A structured inter-religious and civil society dialogue can promote the transition of Sri Lanka into a truly pluralist country - GTF
Friday, July 14, 2023
The Global Tamil Forum (GTF) noted with pleasure the ceremony held on Wednesday (July 5, 2023) to felicitate the Chief Incumbent of the Nagadeepa Rajamaha Vihara, Venerable Navadagala Padumakiththi Tissa Nayaka Thera, to mark the completion of 50 years since his arrival in the Nainaatheevu Island.

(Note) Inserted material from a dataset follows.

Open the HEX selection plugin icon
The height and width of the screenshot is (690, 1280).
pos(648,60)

This event appears to have been organised by the local Tamil community, with the participation of Buddhist, Hindu, Christian, and Islamic religious leaders, community members and leaders, and young people including school children. The venerable Thero was taken in procession with Kandyan dance and to the tunes of traditional Tamil instruments. The many speeches, including from Hindu priests extolling the virtues of the monk and wishing him long life, and the long line of people who received blessings from the Thero – clearly showed the affection and respect with which the monk was held in the local community. The concluding speech from the venerable Thero who said, “All that I will have at the end will only be the Nainaatheevu people”, was indeed a touching finale for the special event.
Contrast this to the many protests by the local Tamil and Muslim communities when Buddhist temples suddenly appear in their midst – not to promote worship, but to impose religious superiority and oppression. A notable example is the removal of a Hindu shrine at the Kurunthur Malai Athi Ayan Temple and replacing it with a Buddha statue.

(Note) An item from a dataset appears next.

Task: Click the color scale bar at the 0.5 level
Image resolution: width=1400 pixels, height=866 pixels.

The bigger picture on such issues is centred over a few government departments dabbling in ethno-territorial politics, and the leading politicians either condoning or promoting them. A recent example is the Archelogy Department declaring vast extents of land surrounding Buddhist Temples in Mullaitivu and Trincomalee as heritage sites, and prohibiting even subsistence economic activities on these lands. This has long become a bone of contention for the Tamil and Muslim communities and their political leaders, and can have seriously negative impact on the prospects of religious harmony and reconciliation. This issue has captured the attention of many international governments and observers to the point it was referred to in the Office of the High Commissioner for Human Rights Report (June 21) as ‘an increasing source of local conflict and tension’.
Tamil politics for the past several decades has been driven by the fear of the Tamil people losing their uniqueness and identity in the land where they have been living for centuries. It is also a fact that despite being the dominant majority, the Sinhalese community also suffers from a feeling of insecurity due to certain historical and geographical considerations.

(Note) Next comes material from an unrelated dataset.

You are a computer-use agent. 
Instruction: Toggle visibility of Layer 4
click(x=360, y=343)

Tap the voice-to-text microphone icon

Whether all those fears are fully justified or not, we believe it is the responsibility of all communities and their leaders to take steps to reduce the fears and insecurities of the other. It is on this matter that many politicians have not only failed, but in fact exploited peoples’ fears for their political benefits.
It is unfortunate that ethnic differences and religious harmony in Sri Lanka have been viewed almost exclusively through political prism, and the role of the civil society and religious leaders have been marginal at best. The event at Nainaatheevu clearly demonstrates the untapped potential of a complimentary approach.